The story of God's people is a story of redemption. We constantly find ourselves in bad circumstances; not necessarily material poverty but often spiritual poverty. Noah lived among evil people, and by following God's instructions, was saved. Abram lived in a pagan culture, and knew that there had to be a better God. God found him, and began a plan that developed over thousands of years. Joseph was saved from slavery and imprisonment, and in turn saved his family--in spite of their having almost killed him. God redeemed their descendants through Moses--and a tough trip to a promised land. We see Rahab and Ruth, natives of wicked and idolatrous cultures, recognizing God, being redeemed because of their recognition and commitment to God's people, and being adopted into the bloodline of the Messiah.
We see repeated stories of His people getting off track. We see them rescued from their aggressive pagan neighbors time and time again. We see the southern kingdom of Judah being saved from the Assyrians, and even though conquered by Babylon, redeemed under the Persians. In Persia, we see Esther redeem her people from the evil plotting of Haman. In other Jewish records, we see God using the Maccabees to rescue His people from the attempts to force them into idolatry. We see them waiting for redemption from the Romans--not realizing that God was less concerned about politics than hearts. We see Jesus reaching out to people, offering each one of us redemption from the sin and cares of our lives.
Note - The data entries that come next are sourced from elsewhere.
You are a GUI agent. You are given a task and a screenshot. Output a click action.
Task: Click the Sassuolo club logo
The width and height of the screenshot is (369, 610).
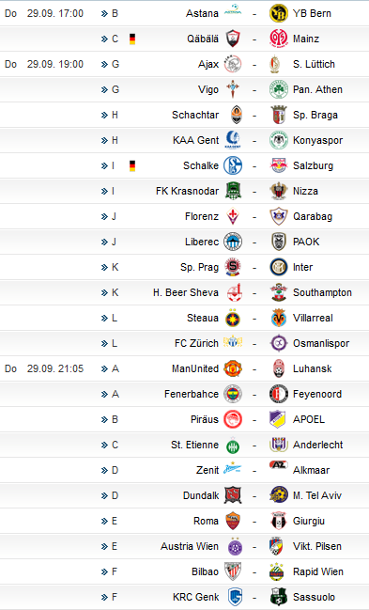pos(279,597)
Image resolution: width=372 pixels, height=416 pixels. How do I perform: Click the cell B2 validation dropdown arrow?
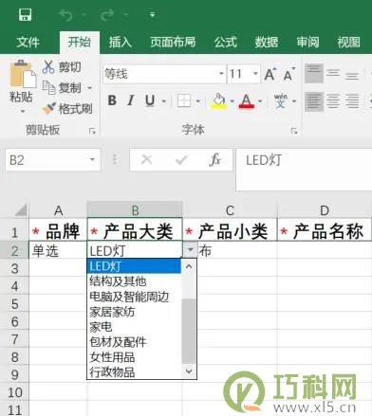click(x=190, y=250)
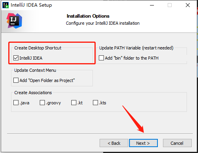Screen dimensions: 198x153
Task: Cancel the installation
Action: [x=177, y=143]
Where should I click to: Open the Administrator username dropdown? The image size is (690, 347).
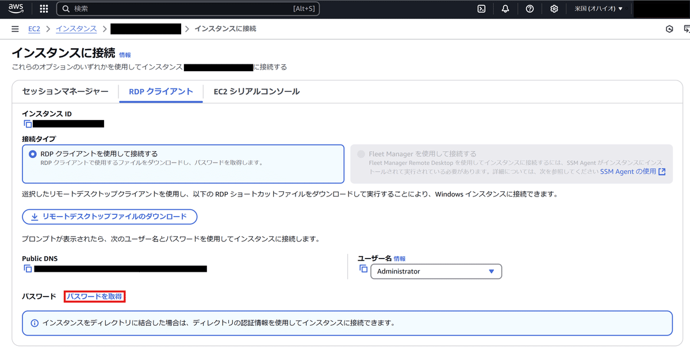pyautogui.click(x=435, y=271)
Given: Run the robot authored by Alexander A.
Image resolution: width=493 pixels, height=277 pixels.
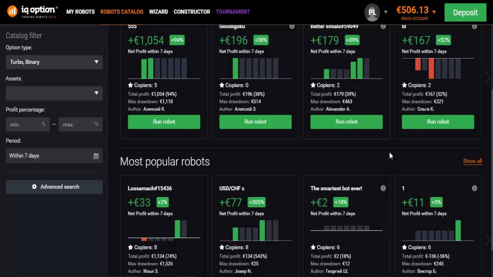Looking at the screenshot, I should coord(346,122).
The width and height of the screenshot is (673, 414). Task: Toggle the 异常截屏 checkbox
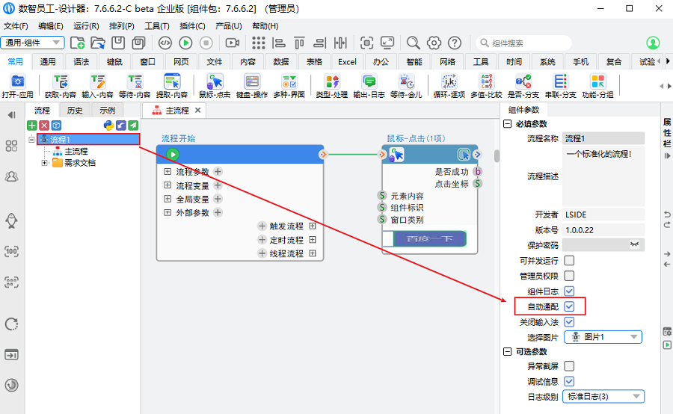click(569, 366)
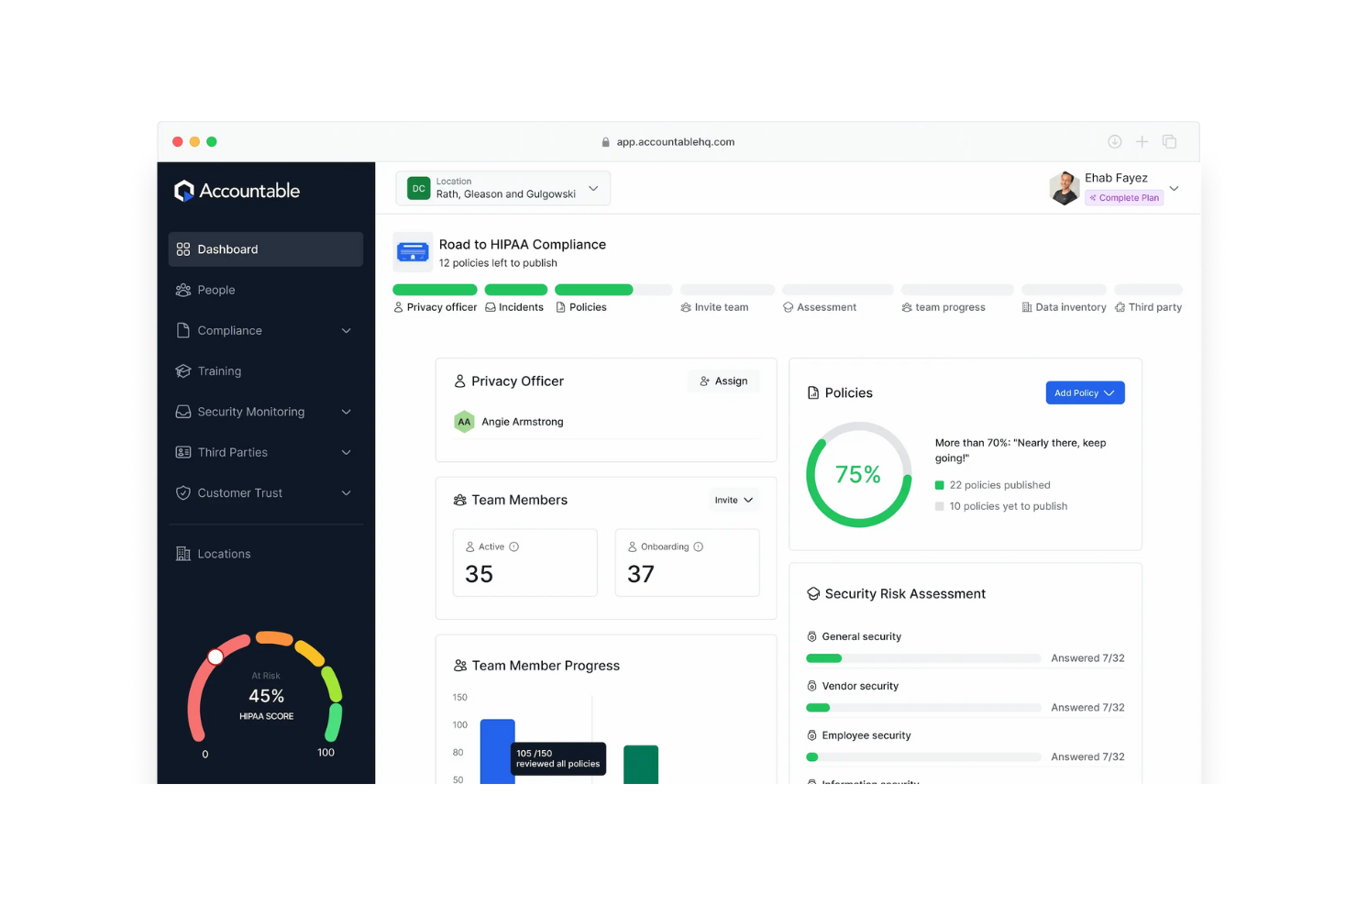Expand the Ehab Fayez profile menu
Image resolution: width=1357 pixels, height=905 pixels.
click(x=1174, y=188)
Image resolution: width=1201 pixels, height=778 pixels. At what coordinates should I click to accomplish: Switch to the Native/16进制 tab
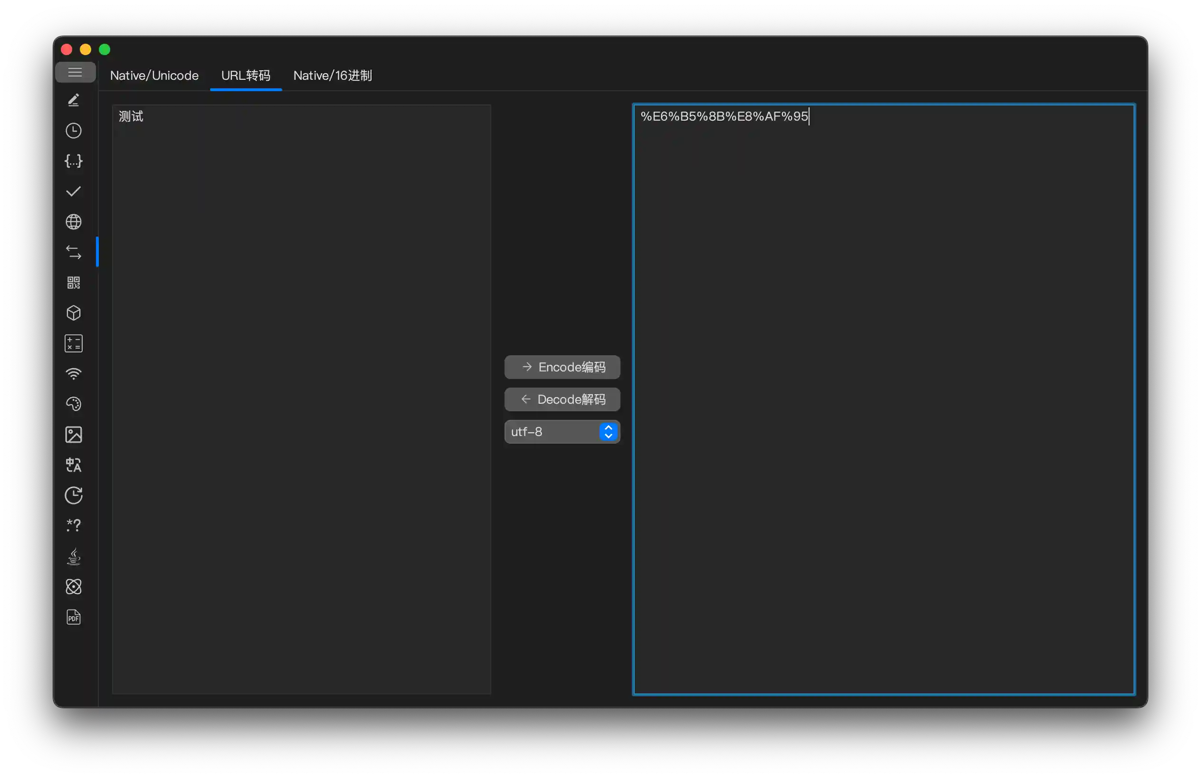point(333,76)
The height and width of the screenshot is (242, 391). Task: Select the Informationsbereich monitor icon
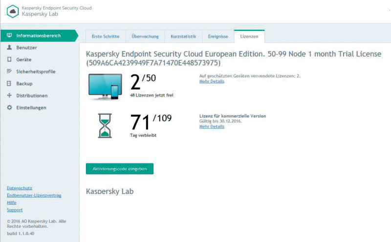click(x=9, y=35)
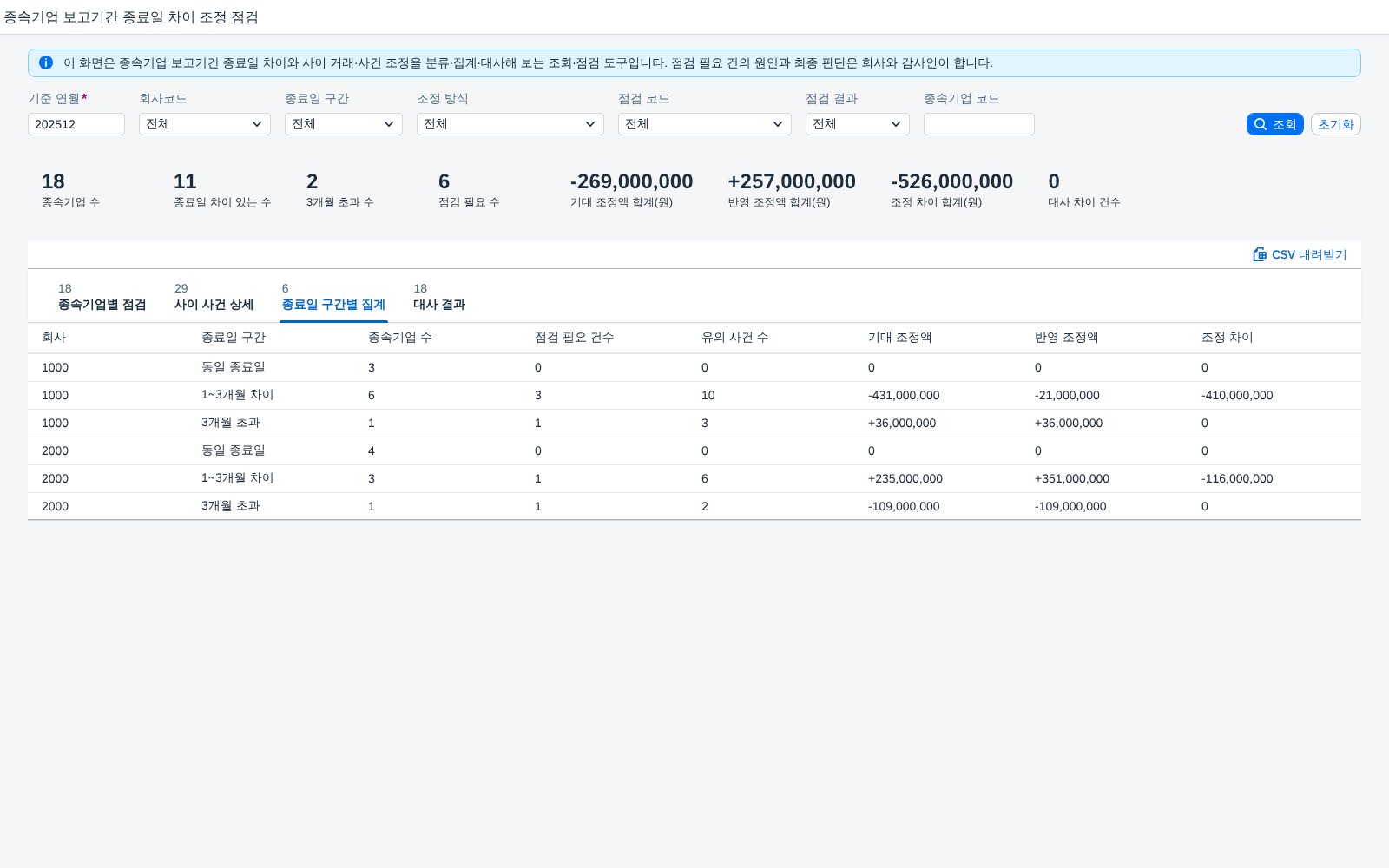Click the 종속기업 코드 input field

(979, 124)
The concept of "redemption" involves something that is owned or owed. Leviticus 25 tells the people that even though God led them to a promised land, they do not own it: it is God's. They can use it, but not sell it--all they can sell is the use, like the ground leases that some Native Americans offer on their tribal lands. His people could not be made slaves; they could be servants but there was always a right of redemption.
God owns us--when we recognize this, He will redeem us and adopt us into the family we were created for. We tend to put ourselves and each other into cages we cannot find our way out of--but He can open them up and bring us out into His freedom. However, one of the saddest stories in the Exodus is when the Israelites who had been raised in slavery looked back and yearned for the security of captivity. The freedom of the desert was harsh! They were like a caged animal who is afraid of the outside, and paces back and forth inside an open gate. Captivity is mental, as well as physical, and not always recognized. But the freedom God offers is not anarchy, the other extreme, but freedom within His safe boundaries.